▸ **PROBLEM**
A verbatim copy of every entry is required.

▸ **AVAILABLE RECORDS**
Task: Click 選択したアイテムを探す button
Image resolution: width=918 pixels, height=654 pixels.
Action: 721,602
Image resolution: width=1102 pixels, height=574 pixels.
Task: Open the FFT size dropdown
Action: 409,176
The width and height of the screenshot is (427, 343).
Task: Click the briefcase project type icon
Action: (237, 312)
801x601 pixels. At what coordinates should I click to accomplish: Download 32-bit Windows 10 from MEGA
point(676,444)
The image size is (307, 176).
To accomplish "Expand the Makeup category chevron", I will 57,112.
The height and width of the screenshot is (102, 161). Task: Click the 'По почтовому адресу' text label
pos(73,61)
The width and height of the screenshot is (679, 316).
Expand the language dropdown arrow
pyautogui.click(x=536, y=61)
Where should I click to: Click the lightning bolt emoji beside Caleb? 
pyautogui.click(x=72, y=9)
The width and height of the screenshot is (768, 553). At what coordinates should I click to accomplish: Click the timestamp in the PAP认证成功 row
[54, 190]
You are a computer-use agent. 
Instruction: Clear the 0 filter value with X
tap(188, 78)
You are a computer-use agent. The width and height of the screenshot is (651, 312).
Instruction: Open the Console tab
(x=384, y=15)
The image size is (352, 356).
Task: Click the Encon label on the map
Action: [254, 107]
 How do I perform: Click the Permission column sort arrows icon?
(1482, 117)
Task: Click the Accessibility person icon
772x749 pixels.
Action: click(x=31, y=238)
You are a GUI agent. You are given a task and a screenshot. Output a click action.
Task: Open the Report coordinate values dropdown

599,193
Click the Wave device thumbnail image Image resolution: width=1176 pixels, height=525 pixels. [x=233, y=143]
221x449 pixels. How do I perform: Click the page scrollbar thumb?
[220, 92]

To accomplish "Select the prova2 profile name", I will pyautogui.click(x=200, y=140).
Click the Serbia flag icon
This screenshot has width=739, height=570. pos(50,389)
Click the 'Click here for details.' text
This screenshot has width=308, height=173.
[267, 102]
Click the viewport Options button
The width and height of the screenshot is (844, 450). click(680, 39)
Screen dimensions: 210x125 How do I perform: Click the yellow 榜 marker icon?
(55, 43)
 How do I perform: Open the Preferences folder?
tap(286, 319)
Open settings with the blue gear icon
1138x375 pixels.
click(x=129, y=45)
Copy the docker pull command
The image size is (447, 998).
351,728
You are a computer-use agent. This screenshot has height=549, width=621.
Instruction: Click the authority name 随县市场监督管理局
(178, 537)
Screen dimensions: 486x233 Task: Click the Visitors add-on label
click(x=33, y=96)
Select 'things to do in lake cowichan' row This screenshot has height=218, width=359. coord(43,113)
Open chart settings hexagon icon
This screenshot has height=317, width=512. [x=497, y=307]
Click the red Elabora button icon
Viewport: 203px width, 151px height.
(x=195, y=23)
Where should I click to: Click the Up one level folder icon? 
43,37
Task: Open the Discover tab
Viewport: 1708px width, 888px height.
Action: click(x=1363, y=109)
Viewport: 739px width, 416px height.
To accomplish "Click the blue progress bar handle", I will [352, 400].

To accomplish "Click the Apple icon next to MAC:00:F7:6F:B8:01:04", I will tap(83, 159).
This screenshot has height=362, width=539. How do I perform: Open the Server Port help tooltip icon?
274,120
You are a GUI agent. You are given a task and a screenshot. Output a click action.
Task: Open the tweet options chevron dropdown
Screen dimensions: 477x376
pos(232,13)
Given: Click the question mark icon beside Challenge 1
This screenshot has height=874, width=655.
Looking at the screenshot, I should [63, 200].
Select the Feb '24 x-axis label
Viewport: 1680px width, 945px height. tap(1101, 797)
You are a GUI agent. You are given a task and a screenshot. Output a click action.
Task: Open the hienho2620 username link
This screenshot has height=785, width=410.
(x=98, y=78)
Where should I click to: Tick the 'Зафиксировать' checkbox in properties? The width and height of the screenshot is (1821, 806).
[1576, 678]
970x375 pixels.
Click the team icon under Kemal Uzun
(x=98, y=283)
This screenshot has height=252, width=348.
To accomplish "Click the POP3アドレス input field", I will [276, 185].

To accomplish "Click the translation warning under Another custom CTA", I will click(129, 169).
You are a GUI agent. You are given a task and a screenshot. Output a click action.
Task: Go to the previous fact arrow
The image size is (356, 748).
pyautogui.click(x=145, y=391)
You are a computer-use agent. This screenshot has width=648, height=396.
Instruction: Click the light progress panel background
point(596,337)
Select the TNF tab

▸ **EXERCISE RESPONSE**
Task: Click 選択したアイテムを探す button
Image resolution: width=918 pixels, height=654 pixels.
Action: 721,602
Image resolution: width=1102 pixels, height=574 pixels.
Task: Open the FFT size dropdown
Action: 409,176
The width and height of the screenshot is (427, 343).
Task: Click the briefcase project type icon
Action: (237, 312)
801x601 pixels. At what coordinates should I click to accomplish: Download 32-bit Windows 10 from MEGA
point(676,444)
The image size is (307, 176).
To accomplish "Expand the Makeup category chevron", I will 57,112.
The height and width of the screenshot is (102, 161). Task: Click the 'По почтовому адресу' text label
pos(73,61)
The width and height of the screenshot is (679, 316).
Expand the language dropdown arrow
pyautogui.click(x=536, y=61)
Where should I click to: Click the lightning bolt emoji beside Caleb? 
pyautogui.click(x=72, y=9)
The width and height of the screenshot is (768, 553). At what coordinates should I click to accomplish: Click the timestamp in the PAP认证成功 row
[54, 190]
You are a computer-use agent. 
Instruction: Clear the 0 filter value with X
tap(188, 78)
You are a computer-use agent. The width and height of the screenshot is (651, 312).
Instruction: Open the Console tab
(x=384, y=15)
The image size is (352, 356).
Task: Click the Encon label on the map
Action: [254, 107]
 How do I perform: Click the Permission column sort arrows icon?
(1482, 117)
Task: Click the Accessibility person icon
772x749 pixels.
Action: click(x=31, y=238)
You are a GUI agent. You are given a task and a screenshot. Output a click action.
Task: Open the Report coordinate values dropdown

599,193
Click the Wave device thumbnail image Image resolution: width=1176 pixels, height=525 pixels. [x=233, y=143]
221x449 pixels. How do I perform: Click the page scrollbar thumb?
[220, 92]

To accomplish "Select the prova2 profile name", I will pyautogui.click(x=200, y=140).
Click the Serbia flag icon
This screenshot has width=739, height=570. pos(50,389)
Click the 'Click here for details.' text
This screenshot has width=308, height=173.
[267, 102]
Click the viewport Options button
The width and height of the screenshot is (844, 450). click(680, 39)
Screen dimensions: 210x125 How do I perform: Click the yellow 榜 marker icon?
(55, 43)
 How do I perform: Open the Preferences folder?
tap(286, 319)
Open settings with the blue gear icon
1138x375 pixels.
click(x=129, y=45)
Copy the docker pull command
The image size is (447, 998).
351,728
You are a computer-use agent. This screenshot has height=549, width=621.
Instruction: Click the authority name 随县市场监督管理局
(178, 537)
Screen dimensions: 486x233 Task: Click the Visitors add-on label
click(x=33, y=96)
Select 'things to do in lake cowichan' row This screenshot has height=218, width=359. coord(43,113)
Open chart settings hexagon icon
This screenshot has height=317, width=512. [x=497, y=307]
Click the red Elabora button icon
Viewport: 203px width, 151px height.
(x=195, y=23)
Where should I click to: Click the Up one level folder icon? 
43,37
Task: Open the Discover tab
Viewport: 1708px width, 888px height.
Action: click(x=1363, y=109)
Viewport: 739px width, 416px height.
To accomplish "Click the blue progress bar handle", I will [352, 400].

To accomplish "Click the Apple icon next to MAC:00:F7:6F:B8:01:04", I will tap(83, 159).
This screenshot has height=362, width=539. How do I perform: Open the Server Port help tooltip icon?
274,120
You are a GUI agent. You are given a task and a screenshot. Output a click action.
Task: Open the tweet options chevron dropdown
Screen dimensions: 477x376
pos(232,13)
Given: Click the question mark icon beside Challenge 1
This screenshot has height=874, width=655.
Looking at the screenshot, I should [63, 200].
Select the Feb '24 x-axis label
Viewport: 1680px width, 945px height. tap(1101, 797)
You are a GUI agent. You are given a task and a screenshot. Output a click action.
Task: Open the hienho2620 username link
This screenshot has height=785, width=410.
(x=98, y=78)
Where should I click to: Tick the 'Зафиксировать' checkbox in properties? The width and height of the screenshot is (1821, 806).
[1576, 678]
970x375 pixels.
Click the team icon under Kemal Uzun
(x=98, y=283)
This screenshot has height=252, width=348.
To accomplish "Click the POP3アドレス input field", I will [276, 185].

To accomplish "Click the translation warning under Another custom CTA", I will click(129, 169).
You are a GUI agent. You are given a task and a screenshot. Output a click action.
Task: Go to the previous fact arrow
The image size is (356, 748).
pyautogui.click(x=145, y=391)
You are a computer-use agent. This screenshot has width=648, height=396.
Instruction: Click the light progress panel background
point(596,337)
Select the TNF tab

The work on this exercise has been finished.